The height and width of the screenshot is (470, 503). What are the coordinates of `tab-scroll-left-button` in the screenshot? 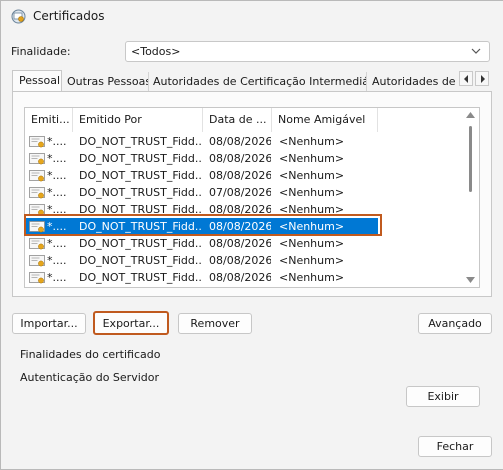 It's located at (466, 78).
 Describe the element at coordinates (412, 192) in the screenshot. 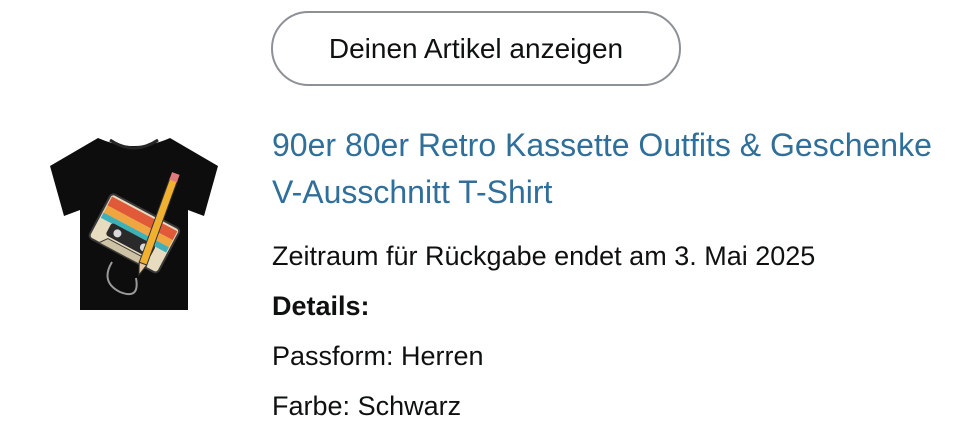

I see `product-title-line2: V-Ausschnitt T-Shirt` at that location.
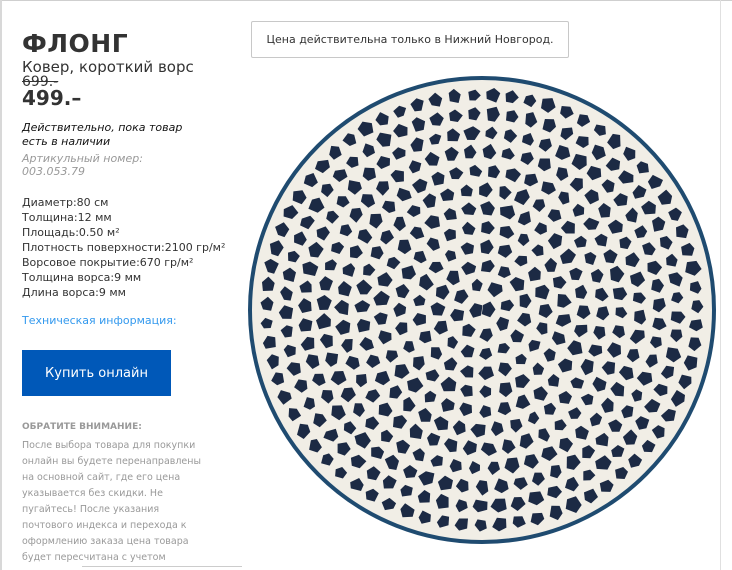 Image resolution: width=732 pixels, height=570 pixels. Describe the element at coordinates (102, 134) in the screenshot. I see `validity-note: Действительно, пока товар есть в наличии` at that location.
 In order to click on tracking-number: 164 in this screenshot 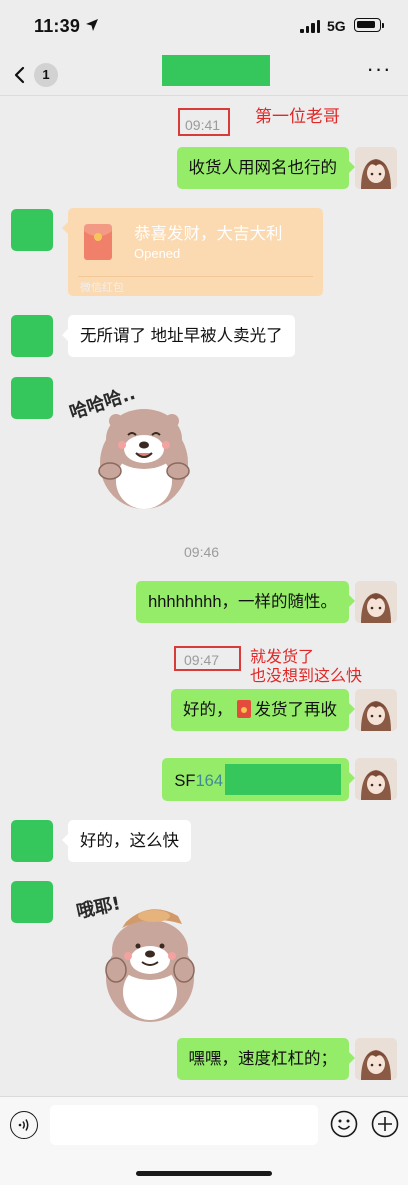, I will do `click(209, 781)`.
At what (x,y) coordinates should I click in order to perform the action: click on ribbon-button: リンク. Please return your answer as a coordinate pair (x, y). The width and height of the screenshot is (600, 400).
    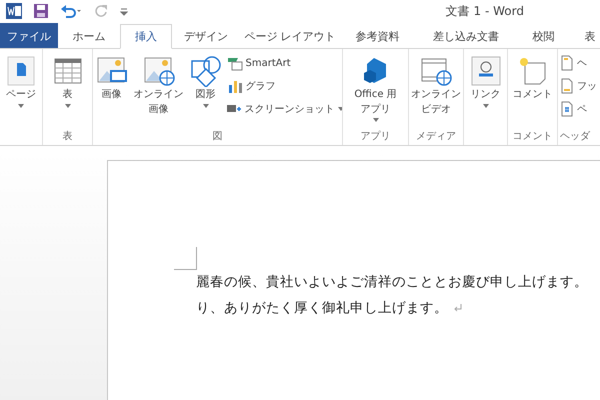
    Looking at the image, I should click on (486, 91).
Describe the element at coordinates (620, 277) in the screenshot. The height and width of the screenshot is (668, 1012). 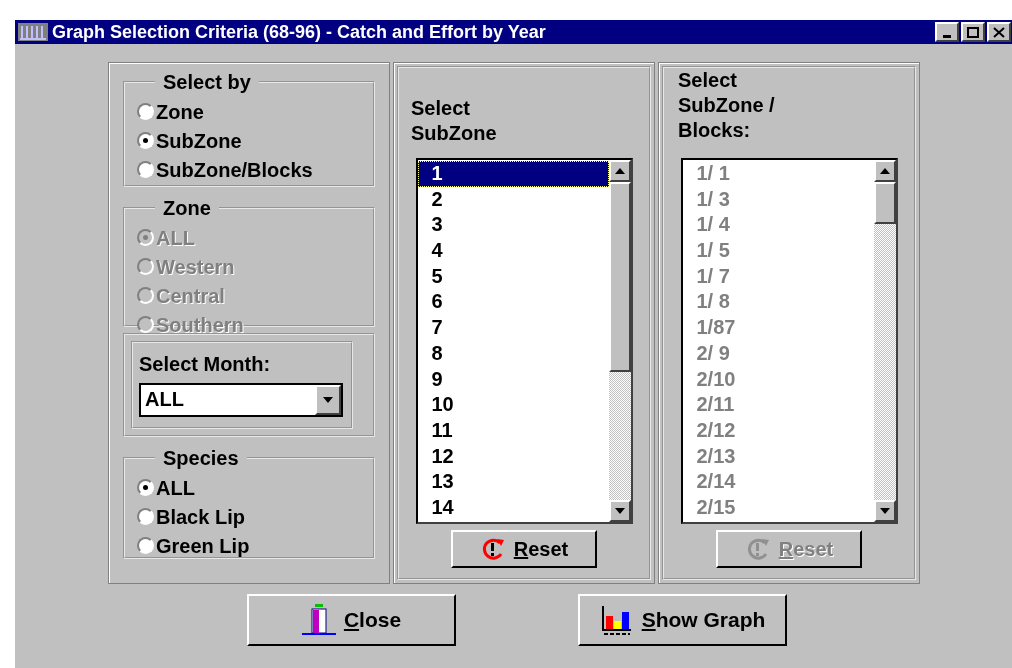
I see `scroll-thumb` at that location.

---

*URAIAN TUGAS*
Salin persis baris-baris catatan di atas, mulai dari baris yang memuat "At what (x,y)" sampai dengan baris yang memuat "Looking at the". Jangan sertakan gambar dalam jawaban.

*KOLOM JAWABAN*
At what (x,y) coordinates should I click in order to perform the action: click on ribbon-button: リンク. Please return your answer as a coordinate pair (x, y). The width and height of the screenshot is (600, 400).
    Looking at the image, I should click on (486, 91).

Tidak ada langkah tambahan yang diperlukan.